Exercise goal
Every line of the material below in which "will" shows up is to be located and copied.

Task inputs
+===+
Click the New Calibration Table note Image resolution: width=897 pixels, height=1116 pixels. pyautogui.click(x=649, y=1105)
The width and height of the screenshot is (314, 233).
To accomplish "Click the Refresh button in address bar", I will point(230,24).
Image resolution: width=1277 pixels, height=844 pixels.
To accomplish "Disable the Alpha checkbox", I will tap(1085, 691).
+===+
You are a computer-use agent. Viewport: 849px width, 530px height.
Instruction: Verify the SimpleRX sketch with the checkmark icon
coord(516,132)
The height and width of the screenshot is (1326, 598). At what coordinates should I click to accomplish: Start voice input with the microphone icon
+===+
Finished exercise
To accomplish "Click the Refresh button in address bar", I will point(230,24).
To accomplish "Disable the Alpha checkbox", I will tap(1085, 691).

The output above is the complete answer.